Прежде всего, остаётся совершенно невыясненным, в чём же состояла режиссёрская концепция: чем объединены пьесы, почему среди них нет «Пира во время чумы» (а если бы и был – тоже: почему?), да и в целом – что хотел сказать Алексей Дубровский своей постановкой? Спектакль разделён на три акта, каждый из которых представляет собой самостоятельное произведение. Связующим звеном призвана стать хореография Антона Лещинского, предложившего нескольким артистам, облаченным в плащи и маски комедии дель арте, спорные танцевальные номера под музыку Генделя. Выбор композитора тоже необъясним, особенно с учетом наличия на сцене драмы «Моцарт и Сальери», озвученной также сочинениями великого немца, что производит несколько странное впечатление, поскольку моцартовский «Реквием», о котором говорят герои, зрители так и не услышат. Не удаётся разгадать и значение итальянских масок, коль скоро в Италии дело не происходит, да и сценография Марии Утробиной весьма обобщена и изображает нечто условно-средневековое в «Скупом рыцаре» (лестница в замке ютится на пустой сцене, уступая место подвалам с сундуками, а затем превращаясь в герцогские покои со скромным рядом золоченых стульев), условно-барочное с зеркалами и корзинами цветов в уже упомянутой истории о завистливом отравителе и его несчастной жертве и, наконец, просто условное (даже без испанского колорита) в трагедии «Каменный гость».

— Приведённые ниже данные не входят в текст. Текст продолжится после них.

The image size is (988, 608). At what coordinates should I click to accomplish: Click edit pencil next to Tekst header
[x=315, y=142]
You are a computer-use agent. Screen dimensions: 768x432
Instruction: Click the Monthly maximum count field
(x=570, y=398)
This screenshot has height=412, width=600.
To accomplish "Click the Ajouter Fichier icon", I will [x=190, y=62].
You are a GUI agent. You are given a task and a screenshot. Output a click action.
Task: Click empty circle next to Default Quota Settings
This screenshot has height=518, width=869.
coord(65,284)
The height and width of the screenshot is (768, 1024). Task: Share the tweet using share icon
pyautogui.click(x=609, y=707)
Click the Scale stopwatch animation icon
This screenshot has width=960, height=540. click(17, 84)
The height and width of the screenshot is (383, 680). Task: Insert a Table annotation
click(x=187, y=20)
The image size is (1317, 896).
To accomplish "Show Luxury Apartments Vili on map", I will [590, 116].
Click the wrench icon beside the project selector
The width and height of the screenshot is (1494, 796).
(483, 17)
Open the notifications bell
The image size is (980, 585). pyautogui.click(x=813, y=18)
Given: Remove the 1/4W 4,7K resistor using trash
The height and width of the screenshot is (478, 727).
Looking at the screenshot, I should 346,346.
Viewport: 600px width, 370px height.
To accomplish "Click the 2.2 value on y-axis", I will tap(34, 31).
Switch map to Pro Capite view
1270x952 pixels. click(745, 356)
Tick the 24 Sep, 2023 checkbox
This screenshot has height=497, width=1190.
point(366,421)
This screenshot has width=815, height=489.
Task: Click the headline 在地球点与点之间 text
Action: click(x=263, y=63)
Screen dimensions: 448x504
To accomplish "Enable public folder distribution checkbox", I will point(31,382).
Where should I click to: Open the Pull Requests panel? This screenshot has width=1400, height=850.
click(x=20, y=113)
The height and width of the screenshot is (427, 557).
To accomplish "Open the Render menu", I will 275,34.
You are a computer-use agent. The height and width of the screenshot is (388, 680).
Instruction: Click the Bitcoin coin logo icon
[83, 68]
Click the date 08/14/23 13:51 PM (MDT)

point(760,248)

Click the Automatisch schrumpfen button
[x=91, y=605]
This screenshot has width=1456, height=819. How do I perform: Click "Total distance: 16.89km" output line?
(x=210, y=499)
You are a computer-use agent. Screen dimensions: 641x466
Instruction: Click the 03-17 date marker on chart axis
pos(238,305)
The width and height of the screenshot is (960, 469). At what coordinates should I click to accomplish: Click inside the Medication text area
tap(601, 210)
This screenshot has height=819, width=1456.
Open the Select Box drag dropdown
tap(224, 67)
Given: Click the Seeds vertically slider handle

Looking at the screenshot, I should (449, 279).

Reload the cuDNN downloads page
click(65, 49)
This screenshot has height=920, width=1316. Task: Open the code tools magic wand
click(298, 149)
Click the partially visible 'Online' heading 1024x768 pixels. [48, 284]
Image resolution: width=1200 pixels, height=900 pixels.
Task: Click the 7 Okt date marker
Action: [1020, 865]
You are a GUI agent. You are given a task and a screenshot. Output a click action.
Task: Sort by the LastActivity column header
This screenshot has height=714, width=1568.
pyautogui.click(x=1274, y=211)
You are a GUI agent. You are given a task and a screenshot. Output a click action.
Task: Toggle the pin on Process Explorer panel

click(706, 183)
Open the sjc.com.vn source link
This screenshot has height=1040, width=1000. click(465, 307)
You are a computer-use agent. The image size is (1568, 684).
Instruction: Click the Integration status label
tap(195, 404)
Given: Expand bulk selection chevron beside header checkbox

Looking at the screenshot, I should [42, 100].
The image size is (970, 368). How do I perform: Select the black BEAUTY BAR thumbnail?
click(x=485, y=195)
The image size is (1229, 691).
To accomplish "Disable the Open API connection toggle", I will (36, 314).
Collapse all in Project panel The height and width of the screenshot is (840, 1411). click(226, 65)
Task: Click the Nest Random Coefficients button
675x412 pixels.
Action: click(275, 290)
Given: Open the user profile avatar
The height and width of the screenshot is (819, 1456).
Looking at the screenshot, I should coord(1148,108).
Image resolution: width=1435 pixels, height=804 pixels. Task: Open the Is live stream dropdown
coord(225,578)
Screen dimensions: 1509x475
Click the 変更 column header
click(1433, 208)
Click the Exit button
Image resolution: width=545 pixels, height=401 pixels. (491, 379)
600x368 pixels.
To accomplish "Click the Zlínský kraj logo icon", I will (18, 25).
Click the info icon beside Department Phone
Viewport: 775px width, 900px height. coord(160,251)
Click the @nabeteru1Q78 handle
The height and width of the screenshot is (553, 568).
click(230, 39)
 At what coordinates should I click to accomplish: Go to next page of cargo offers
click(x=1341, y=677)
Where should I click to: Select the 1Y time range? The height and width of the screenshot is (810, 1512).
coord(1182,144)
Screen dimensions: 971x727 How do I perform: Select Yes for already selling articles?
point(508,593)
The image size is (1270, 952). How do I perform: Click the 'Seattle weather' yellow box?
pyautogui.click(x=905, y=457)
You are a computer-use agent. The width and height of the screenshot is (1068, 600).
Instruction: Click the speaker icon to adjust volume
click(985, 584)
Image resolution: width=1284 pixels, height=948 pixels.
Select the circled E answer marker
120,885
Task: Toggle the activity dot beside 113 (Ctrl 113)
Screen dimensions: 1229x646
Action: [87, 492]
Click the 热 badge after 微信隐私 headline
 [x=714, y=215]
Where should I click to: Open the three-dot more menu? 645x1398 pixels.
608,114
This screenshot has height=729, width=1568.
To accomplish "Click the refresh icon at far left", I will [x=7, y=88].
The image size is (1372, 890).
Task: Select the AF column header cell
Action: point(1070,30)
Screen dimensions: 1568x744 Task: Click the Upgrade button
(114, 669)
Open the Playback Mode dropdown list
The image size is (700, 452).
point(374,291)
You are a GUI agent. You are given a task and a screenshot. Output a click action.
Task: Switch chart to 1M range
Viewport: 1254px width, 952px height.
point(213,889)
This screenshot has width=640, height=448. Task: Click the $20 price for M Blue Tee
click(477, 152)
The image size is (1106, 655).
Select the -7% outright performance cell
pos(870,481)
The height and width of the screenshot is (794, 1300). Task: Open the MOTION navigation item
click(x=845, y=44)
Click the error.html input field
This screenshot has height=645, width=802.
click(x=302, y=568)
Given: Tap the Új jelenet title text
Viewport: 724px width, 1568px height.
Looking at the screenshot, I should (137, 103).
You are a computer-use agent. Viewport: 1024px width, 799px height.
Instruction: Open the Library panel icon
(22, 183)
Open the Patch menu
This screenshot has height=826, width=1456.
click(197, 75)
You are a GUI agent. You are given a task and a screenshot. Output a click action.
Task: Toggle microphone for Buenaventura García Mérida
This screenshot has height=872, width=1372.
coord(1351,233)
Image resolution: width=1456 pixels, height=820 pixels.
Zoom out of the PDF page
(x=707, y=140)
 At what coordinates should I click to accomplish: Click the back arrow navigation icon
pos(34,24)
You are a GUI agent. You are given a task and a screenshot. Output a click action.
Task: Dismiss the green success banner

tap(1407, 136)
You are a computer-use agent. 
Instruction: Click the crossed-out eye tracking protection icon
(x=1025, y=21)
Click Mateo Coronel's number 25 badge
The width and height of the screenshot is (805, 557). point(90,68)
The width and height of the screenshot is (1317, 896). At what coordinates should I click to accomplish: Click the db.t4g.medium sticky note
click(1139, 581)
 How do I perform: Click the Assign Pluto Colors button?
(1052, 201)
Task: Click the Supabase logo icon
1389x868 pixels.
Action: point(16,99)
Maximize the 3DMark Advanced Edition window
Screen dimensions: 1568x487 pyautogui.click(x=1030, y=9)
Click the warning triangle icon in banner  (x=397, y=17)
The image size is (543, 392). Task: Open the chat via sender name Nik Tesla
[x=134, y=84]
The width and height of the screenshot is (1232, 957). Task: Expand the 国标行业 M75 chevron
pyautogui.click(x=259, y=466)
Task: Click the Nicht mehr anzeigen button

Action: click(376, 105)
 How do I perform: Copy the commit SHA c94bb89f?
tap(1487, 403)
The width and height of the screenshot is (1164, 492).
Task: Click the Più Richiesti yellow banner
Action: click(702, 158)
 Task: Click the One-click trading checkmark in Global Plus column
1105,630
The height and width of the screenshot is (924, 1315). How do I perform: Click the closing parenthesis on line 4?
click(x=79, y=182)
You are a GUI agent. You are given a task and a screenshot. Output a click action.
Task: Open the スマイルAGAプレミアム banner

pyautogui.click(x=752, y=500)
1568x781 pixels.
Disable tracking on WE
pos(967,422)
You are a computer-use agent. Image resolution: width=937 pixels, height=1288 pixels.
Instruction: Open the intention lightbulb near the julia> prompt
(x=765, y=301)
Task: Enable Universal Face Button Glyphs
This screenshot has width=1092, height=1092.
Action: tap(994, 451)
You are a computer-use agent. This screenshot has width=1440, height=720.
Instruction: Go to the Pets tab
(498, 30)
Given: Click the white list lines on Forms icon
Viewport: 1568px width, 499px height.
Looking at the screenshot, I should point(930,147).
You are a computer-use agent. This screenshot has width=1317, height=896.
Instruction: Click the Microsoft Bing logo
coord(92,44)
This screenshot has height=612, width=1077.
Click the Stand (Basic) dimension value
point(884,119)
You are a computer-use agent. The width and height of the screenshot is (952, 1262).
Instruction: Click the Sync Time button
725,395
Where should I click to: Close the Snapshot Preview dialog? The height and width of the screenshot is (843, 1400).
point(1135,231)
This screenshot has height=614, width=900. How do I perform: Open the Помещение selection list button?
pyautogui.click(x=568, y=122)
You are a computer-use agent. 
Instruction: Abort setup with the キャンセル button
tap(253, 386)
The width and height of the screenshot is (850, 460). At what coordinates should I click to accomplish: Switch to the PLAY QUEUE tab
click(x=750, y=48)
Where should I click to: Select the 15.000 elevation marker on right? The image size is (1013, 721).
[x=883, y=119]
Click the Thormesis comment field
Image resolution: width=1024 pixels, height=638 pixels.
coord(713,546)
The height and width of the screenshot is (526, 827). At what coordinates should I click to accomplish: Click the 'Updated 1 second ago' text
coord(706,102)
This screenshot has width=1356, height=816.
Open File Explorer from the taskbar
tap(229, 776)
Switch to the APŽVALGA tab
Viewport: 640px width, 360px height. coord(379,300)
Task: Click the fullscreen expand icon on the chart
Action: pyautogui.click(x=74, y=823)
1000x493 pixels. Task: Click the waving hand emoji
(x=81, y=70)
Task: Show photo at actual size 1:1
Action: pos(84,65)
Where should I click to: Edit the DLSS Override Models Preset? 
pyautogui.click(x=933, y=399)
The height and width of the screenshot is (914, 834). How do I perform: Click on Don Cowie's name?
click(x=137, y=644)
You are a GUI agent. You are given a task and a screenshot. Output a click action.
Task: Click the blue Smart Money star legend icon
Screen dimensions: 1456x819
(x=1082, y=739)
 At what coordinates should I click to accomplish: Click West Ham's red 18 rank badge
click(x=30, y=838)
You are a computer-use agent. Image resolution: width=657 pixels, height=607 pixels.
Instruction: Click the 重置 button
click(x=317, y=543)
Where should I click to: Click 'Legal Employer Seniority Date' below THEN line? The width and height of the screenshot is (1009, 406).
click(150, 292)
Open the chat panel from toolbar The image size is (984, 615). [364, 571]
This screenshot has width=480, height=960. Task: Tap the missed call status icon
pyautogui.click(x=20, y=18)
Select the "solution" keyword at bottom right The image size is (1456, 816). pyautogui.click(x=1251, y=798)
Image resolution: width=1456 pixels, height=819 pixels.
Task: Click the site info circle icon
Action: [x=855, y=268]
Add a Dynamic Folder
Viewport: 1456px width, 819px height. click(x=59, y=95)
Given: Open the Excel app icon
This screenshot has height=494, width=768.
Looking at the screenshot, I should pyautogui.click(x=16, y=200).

Спектакль открывается «Скупым рыцарем». На сцену под сумрачный свод замка вступает обделенный сын Альбер (Алексей Фаддеев) и, упражняясь в фехтовании, невнятно сетует на судьбу и скупого отца, вяло сердится на колоритнейшего еврея (Владимир Дубровский), лукаво предлагающего ему яд, и также неэнергично решает обратиться к герцогу с жалобой на родителя. Немного погодя становится понятно, что эти приготовления настраивали зрителя в преддверии главного: появления барона – народного артиста Василия Бочкарева, выходящего в премьере, как будто в бенефисе, в согласии с вековыми традициями Малого театра.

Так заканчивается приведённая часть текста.